*** Opening of GIVEN TEXT ***

MIT researcher on new brain study: 'We’re working to understand how all of this could fit together'

Researchers at the Massachusetts Institute of Technology have identified two distinct cell populations in the brain that are affected differently by Huntington’s disease, which could help lead to new treatments that target specific cells within the brain, an MIT news release said.

The striatum is a part of the brain that is involved in making decisions that require evaluating the outcomes of a particular action, MIT said. It is also responsible for control of movement and plays roles in other behaviors, as well as emotions. In patients with Huntington’s disease, neurons in the striatum are among the hardest hit, contributing to patients’ loss of motor control, which is one of the major hallmarks of the disease.

The researchers used single-cell RNA sequencing to analyze genes expressed in mouse models of Huntington’s disease and postmortem brain samples from Huntington’s patients. They found that cells of the striosomes and another structure, the matrix, begin to lose their distinguishing features as the disease progresses. Striosomes are structures in the brain that regulate mood, and damage to them may account for the mood disorders often seen in the early stages of the disease. The analysis of RNA expression in each of the cell types revealed that striosomal neurons are harder hit by Huntington’s than matrix neurons. Furthermore, within the striosomes, D2 neurons are more vulnerable than D1. The researchers also found that these four major cell types begin to lose their identifying molecular identities and become more difficult to distinguish from one another in Huntington’s disease.

*** Close of GIVEN TEXT ***
*** Opening of SUPPLIED DATA ***

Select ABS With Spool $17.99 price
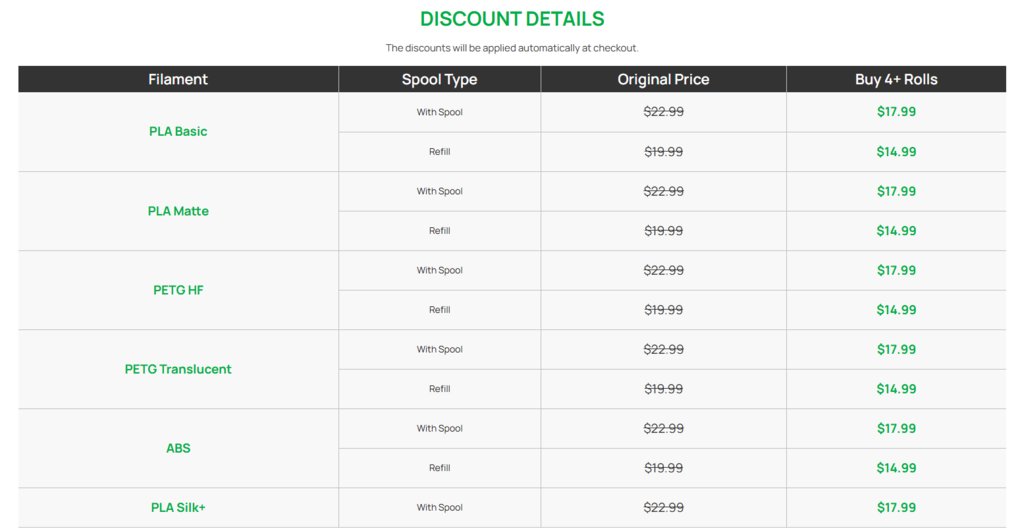Image resolution: width=1022 pixels, height=531 pixels. pos(896,429)
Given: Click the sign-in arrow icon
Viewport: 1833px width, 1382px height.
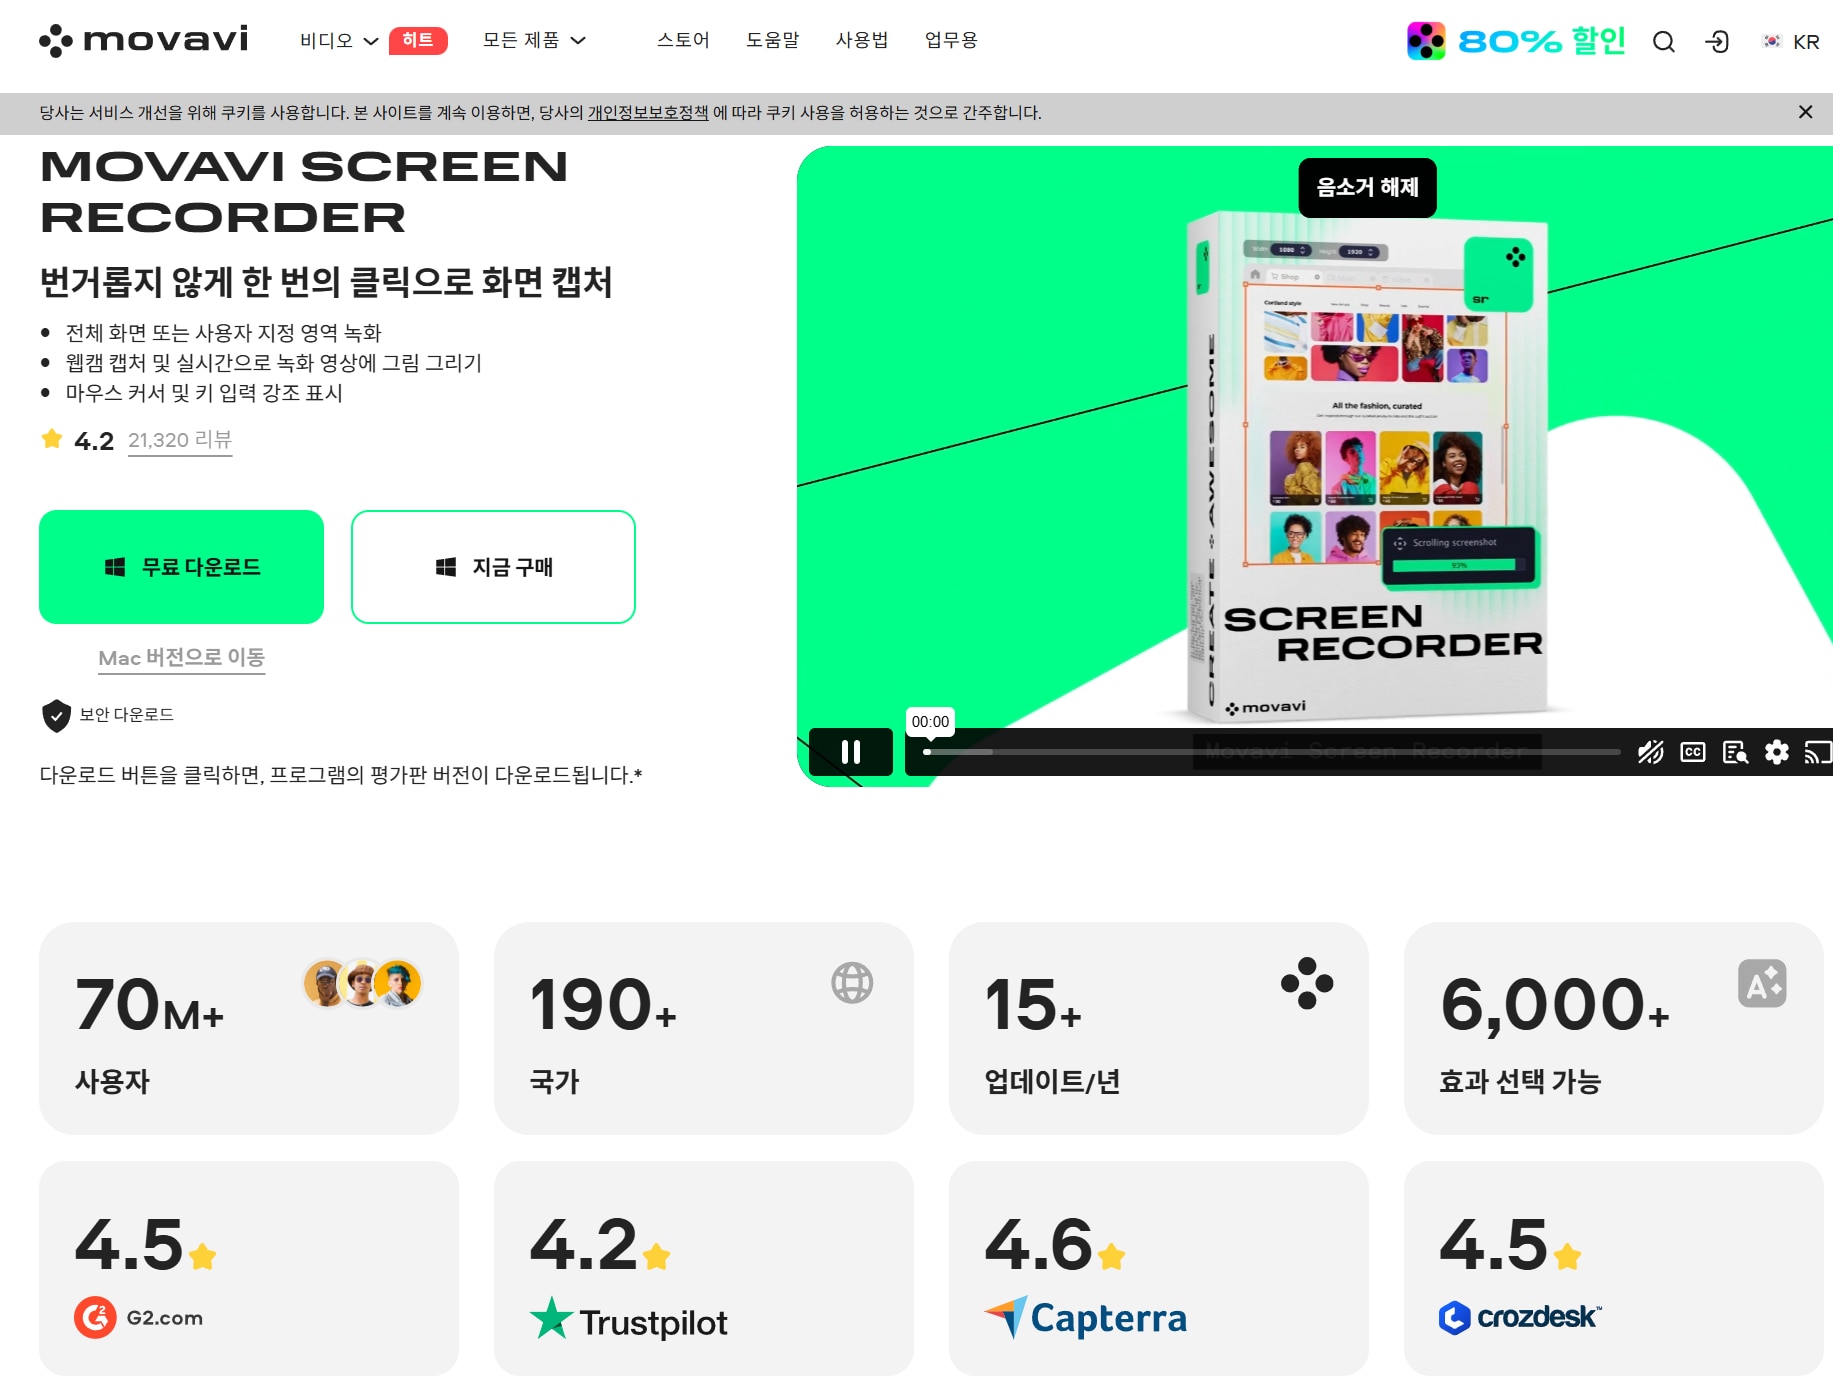Looking at the screenshot, I should [1717, 41].
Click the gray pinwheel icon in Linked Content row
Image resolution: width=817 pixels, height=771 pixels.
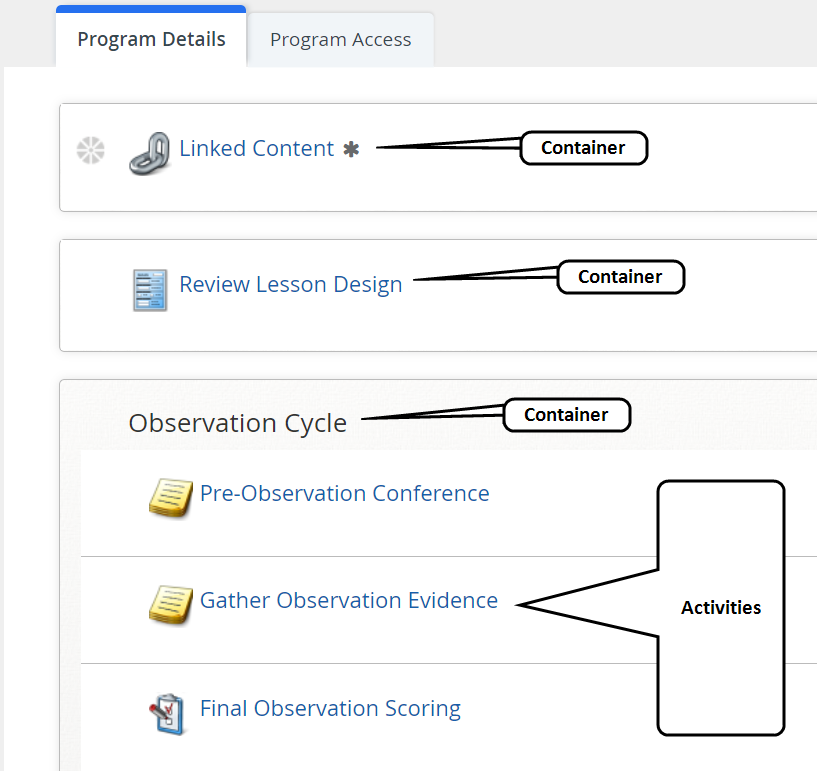pyautogui.click(x=89, y=150)
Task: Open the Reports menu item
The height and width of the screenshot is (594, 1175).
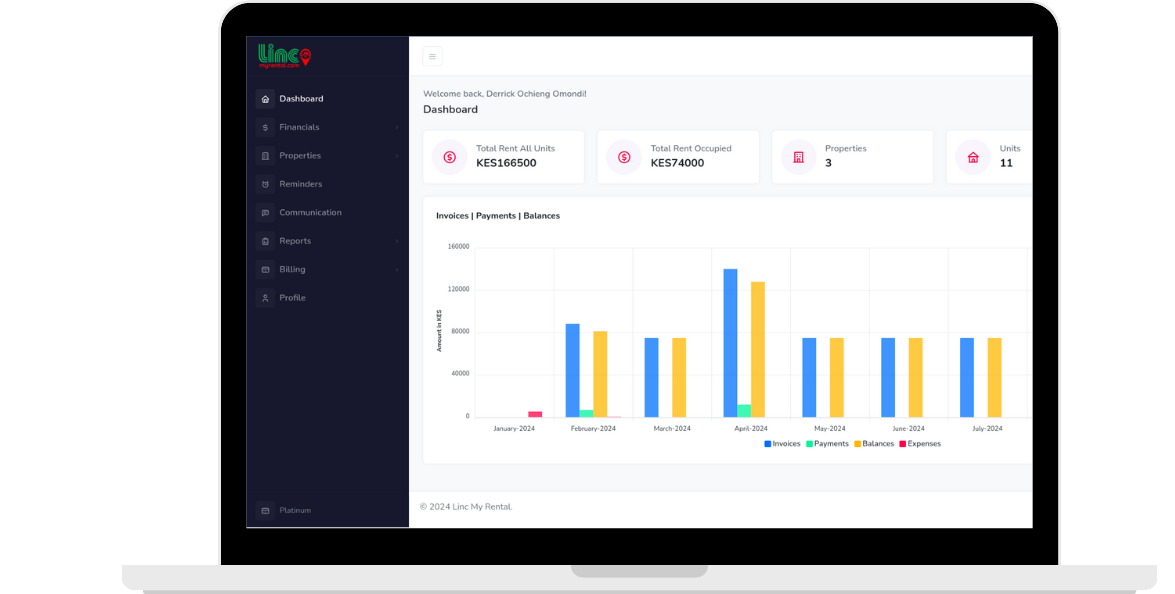Action: tap(327, 241)
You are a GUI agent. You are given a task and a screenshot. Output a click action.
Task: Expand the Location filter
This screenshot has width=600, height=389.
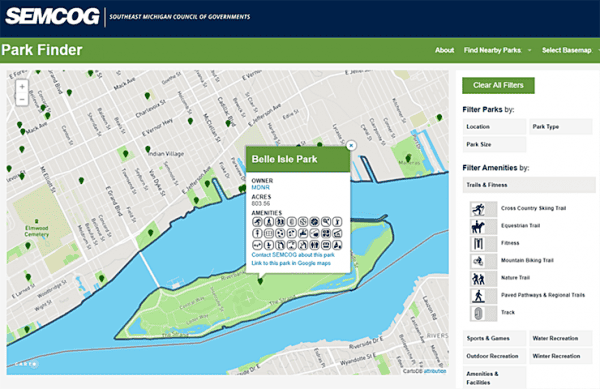coord(494,127)
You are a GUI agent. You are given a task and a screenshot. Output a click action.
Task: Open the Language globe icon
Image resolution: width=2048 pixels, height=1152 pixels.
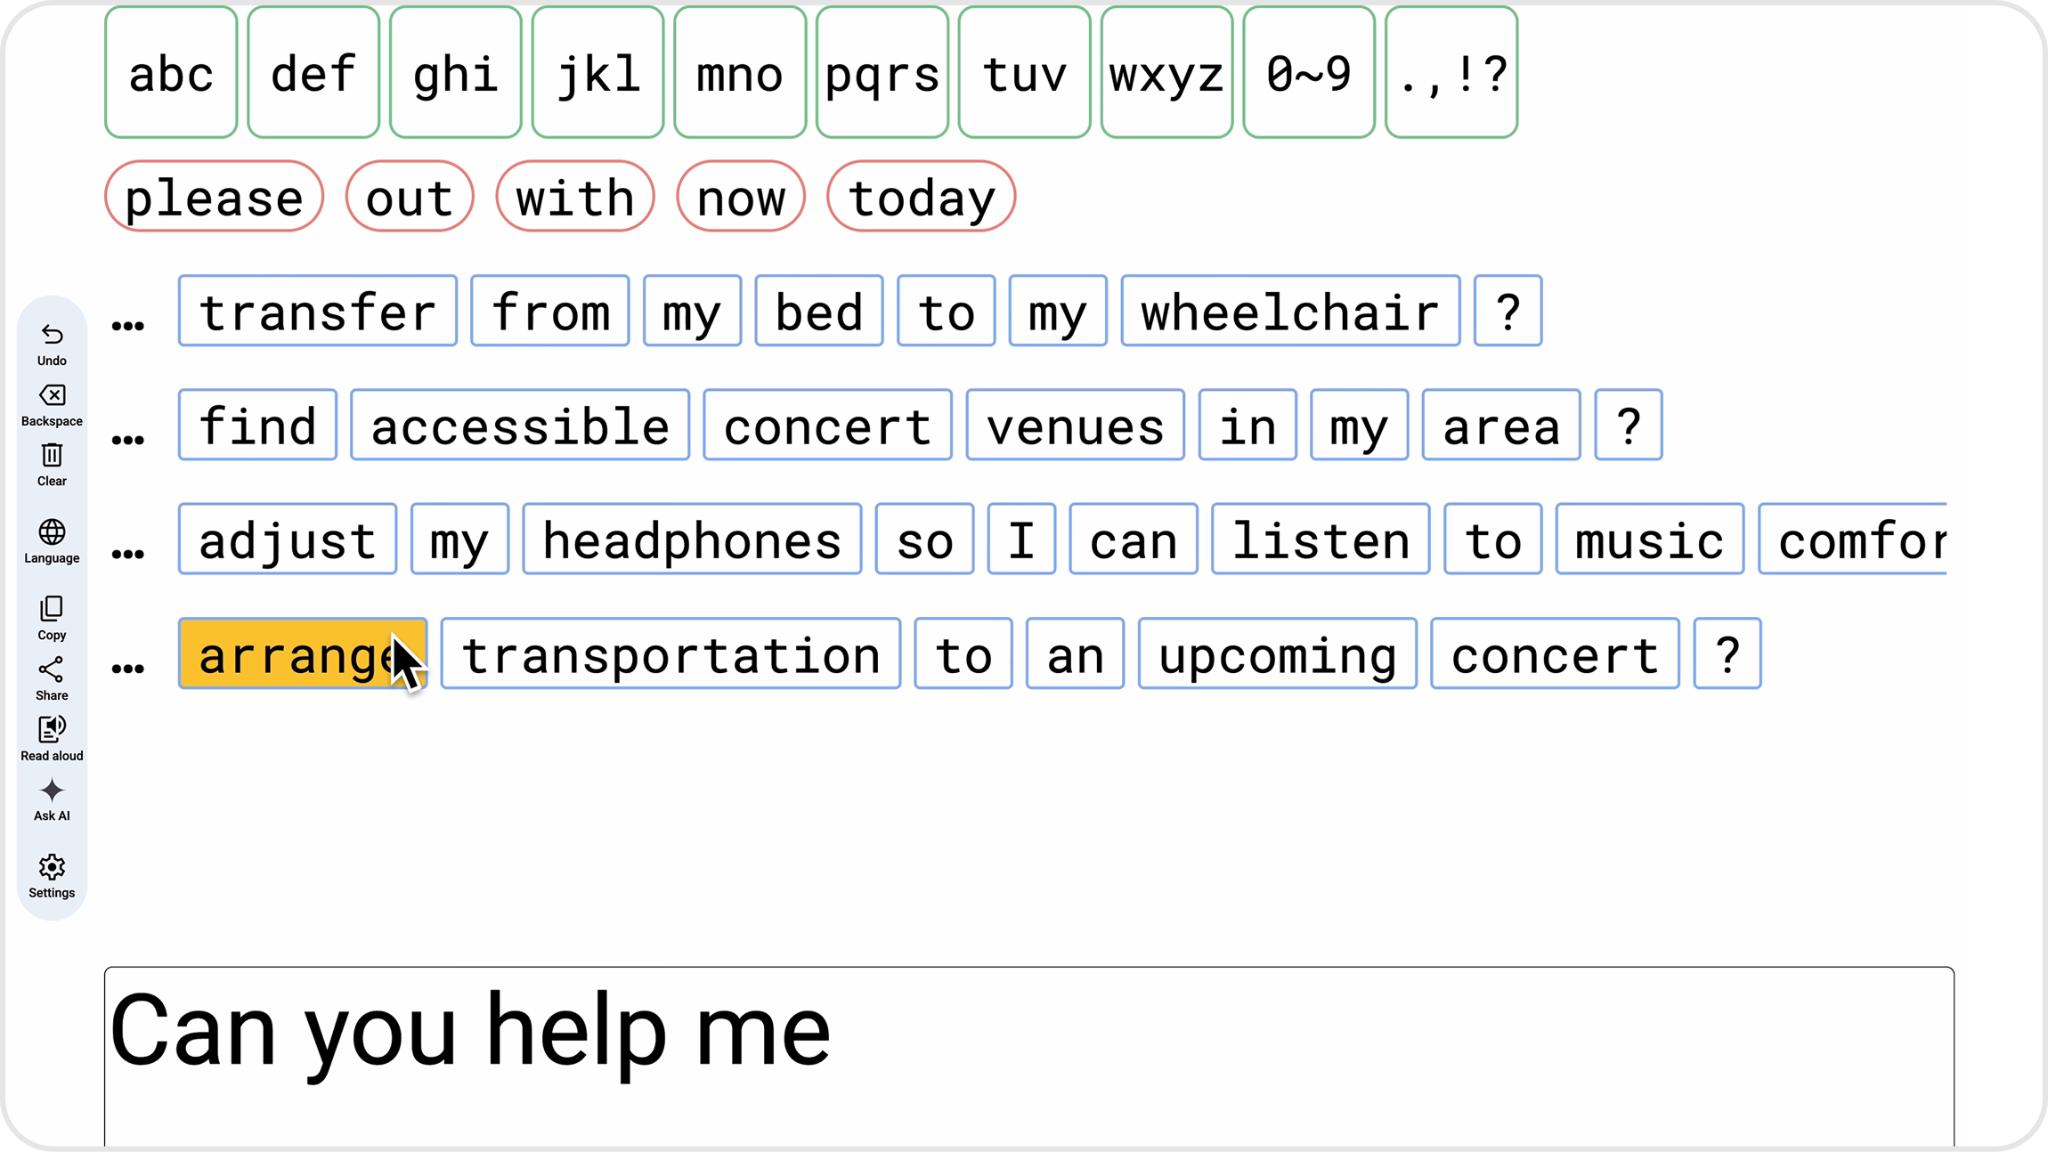tap(51, 533)
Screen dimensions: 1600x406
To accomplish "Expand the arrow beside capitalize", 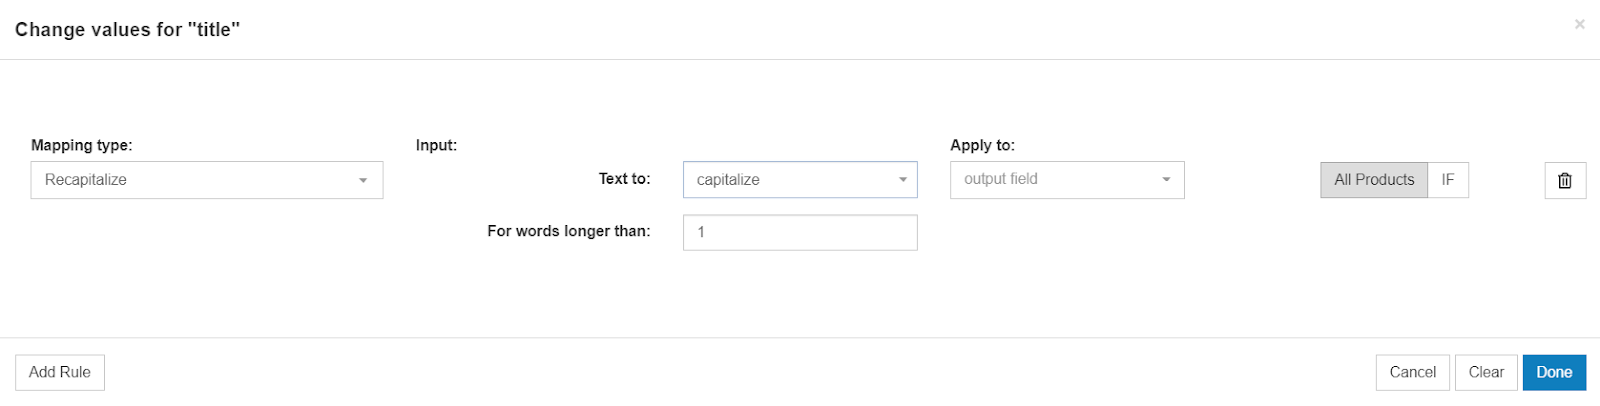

*** Close of SUPPLIED DATA ***

-- YOUR OBJECTIVE --
Please repeat the part of the Huntington's disease article above word for word, starting with "Researchers at the" and going on through "hallmarks of the disease.".

-- WORKED SOLUTION --
Researchers at the Massachusetts Institute of Technology have identified two distinct cell populations in the brain that are affected differently by Huntington’s disease, which could help lead to new treatments that target specific cells within the brain, an MIT news release said.

The striatum is a part of the brain that is involved in making decisions that require evaluating the outcomes of a particular action, MIT said. It is also responsible for control of movement and plays roles in other behaviors, as well as emotions. In patients with Huntington’s disease, neurons in the striatum are among the hardest hit, contributing to patients’ loss of motor control, which is one of the major hallmarks of the disease.